@Julian Seward, @Chris Fallin, @Benjamin Bouvier: Hey! I'm looking at the translation for Load[32|64]Zero and it currently takes two CLIF instructions: a load
and then scalar_to_vector
. The appropriate lowering for x64 will be a single instruction, MOVSS or MOVSD, so I to either: 1) tell CLIF that scalar_to_vector can accept a memory address as input (or the equivalent in a new CLIF instruction), which implies that the aarch64 lowering might have to change a bit, or 2) figure out how to make load coalescing work for this case. What opinions do you all have? And if option 2 is preferable, can someone point me to an example?
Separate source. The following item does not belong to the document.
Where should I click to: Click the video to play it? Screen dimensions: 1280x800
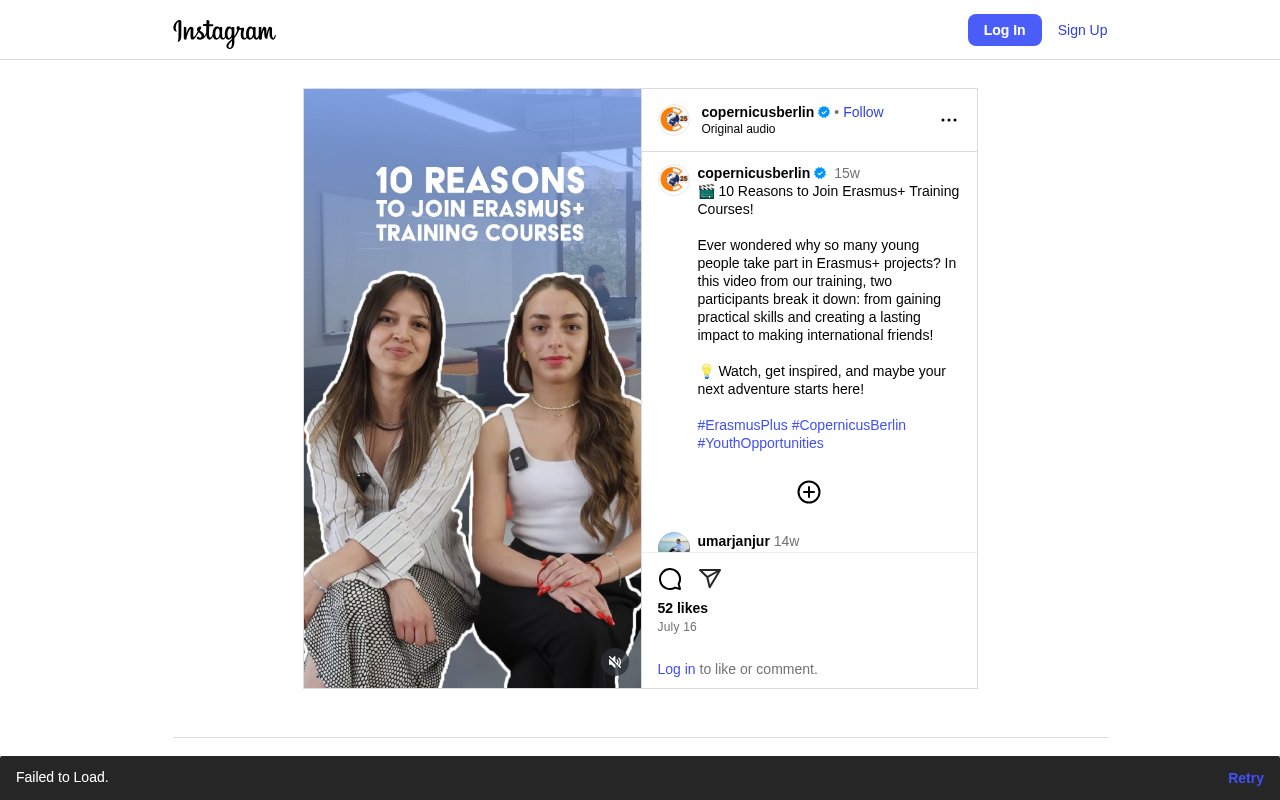[x=472, y=389]
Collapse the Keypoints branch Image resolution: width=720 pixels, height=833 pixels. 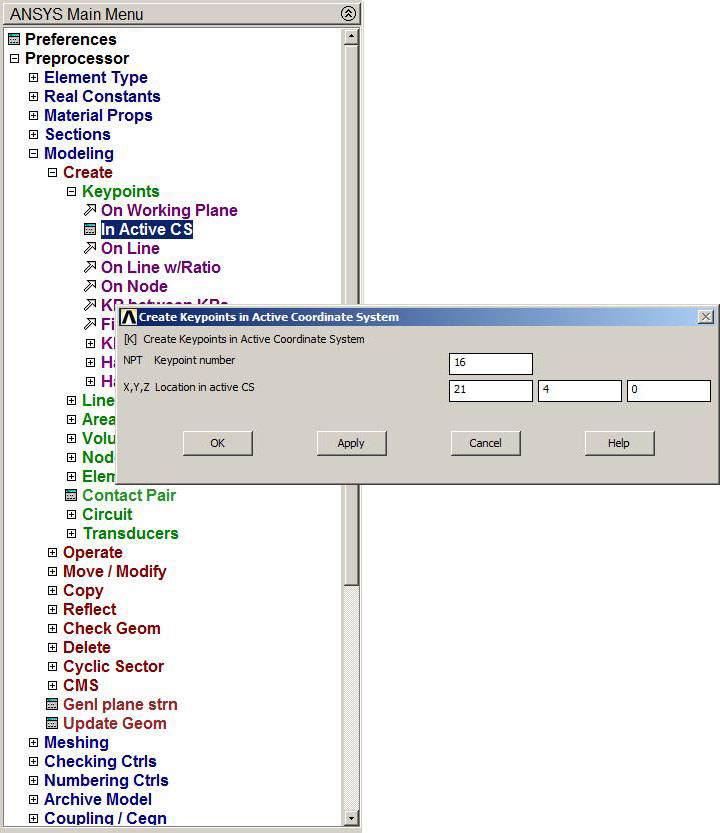tap(71, 191)
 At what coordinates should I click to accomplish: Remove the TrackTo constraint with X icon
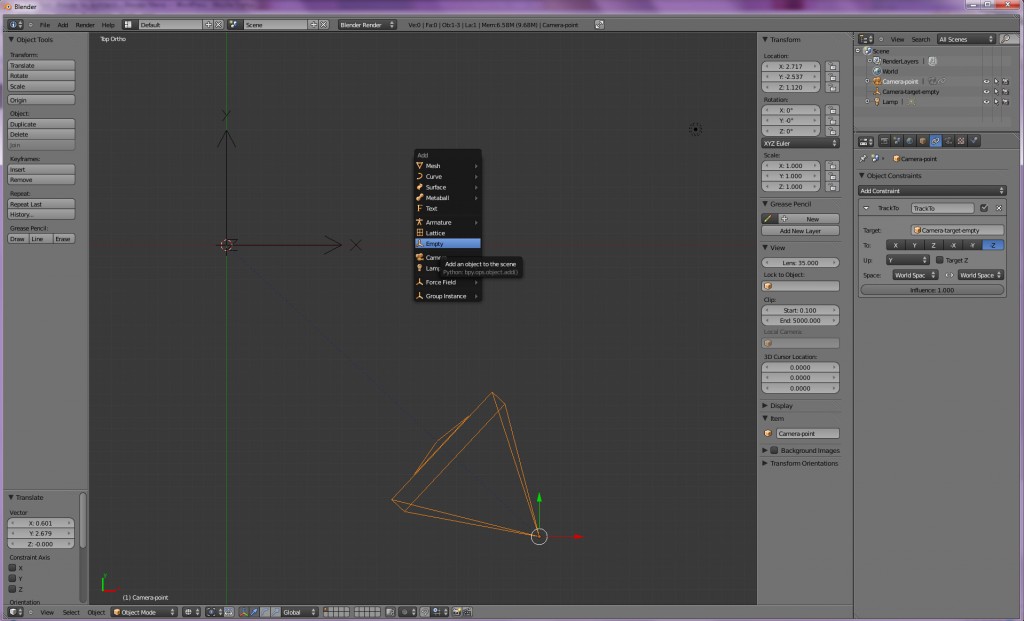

(2) is the plan going forwards. I can't point you at any example but I'm sure Chris can.
The latter is preferable, yep, and LoadSplat
matching in the aarch64 backend is a good example
basically you just query the lowering context for "source instruction or constant for this arg", and if it's the load that you can merge, then do so
(my PR for x64 load-op merging would be a backend-specific example of this for x64)
Ok, I tried the load merging but I'm running into the following issue: MOVSS is considered a move by MachInst::is_move
and this is correct when the input is a register. I am load merging a load
into a scalar_to_vector
using MOVSS
and the load
is sunk by input_to_reg_mem
--this MOVSS
, when the input is an address, should be considered a load, not a move. But input_to_reg_mem
is returning a RegMem::Reg
not a RegMem::Mem
so MOVSS
is being considered a move and being elided...
Now I'm looking at get_value_as_source_or_const
and trying to understand what is going on.
@Chris Fallin, I can put up a draft PR if that will help... perhaps I'm doing something else wrong
Sure, happy to look
(sorry, was deep in the weeds)
I thought is_move
was related only to register allocation. Kinda surprised it plays any role in insn selection. But maybe I misunderstand?